9月15日は「大阪寿司の日」です。
「大阪寿司」には生ものが使われず、お年寄りも安心して食べられる食べ物として親しまれていことから、長い間「敬老の日」とされていた9月15日が記念日として選ばれました。
大阪寿司とは?
大阪寿司とは、大阪で作られる寿司の総称です。
押し寿司、巻き寿司、蒸し寿司などがあり、その代表格は四角い木の枠にすし飯を詰め、具を乗せたあと、手で押さえてご飯と具材を密着させて作る押し寿司ではないでしょうか。
では、それぞれの寿司についてご紹介していきましょう。
押し寿司
押し寿司は、基本的にはすし飯と具材を一緒に押し固めたものを指し、「さば寿司」や「バッテラ」、「雀寿司」などがよく知られています。
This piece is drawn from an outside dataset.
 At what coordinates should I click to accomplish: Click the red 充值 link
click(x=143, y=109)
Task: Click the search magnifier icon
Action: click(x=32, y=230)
「さば寿司」は、鯖を使って作られる 棒寿司の一種です。九州地方から中国地方、四国地方、近畿地方、北陸地方で広く食べられ、鯖寿司の一種としてバッテラやへしこを使ったへしこ寿司や、焼いた鯖を寿司飯にのせた焼さば寿司などがあります。
さば寿司に合わせたいお酒は、甘口の白ワインです。
さばの生臭さや米酢の特徴的な風味とバッティングさせないためには、鉄分が少なく、香りもフルーティー過ぎず、酸味・渋みもほどよいお酒がぴったり。
甘口ワインには柑橘や杏、フローラルな香りがしっかりとあり、青魚特有の金属臭を緩和してくれます。
また、甘味がありながら酸味もシャープなので、さばの脂をしっかりと洗い流し、すっきりとした後味で次のさば寿司をいただくことができます。
さらに、酢飯には砂糖や塩分濃度が高くお酢もたくさん使用されているので、甘口ワインの甘酸っぱいニュアンスとの風味のバランスが絶妙です。
そこでおすすめしたいのは「レゼルヴ・ムートン・カデ・ソーテルヌ [ハーフボトル]」。
格付け1級シャトー ムートンが手掛ける、ムートン・カデの上級シリーズで、ハーフボトルなのでトライしやすい価格も魅力です。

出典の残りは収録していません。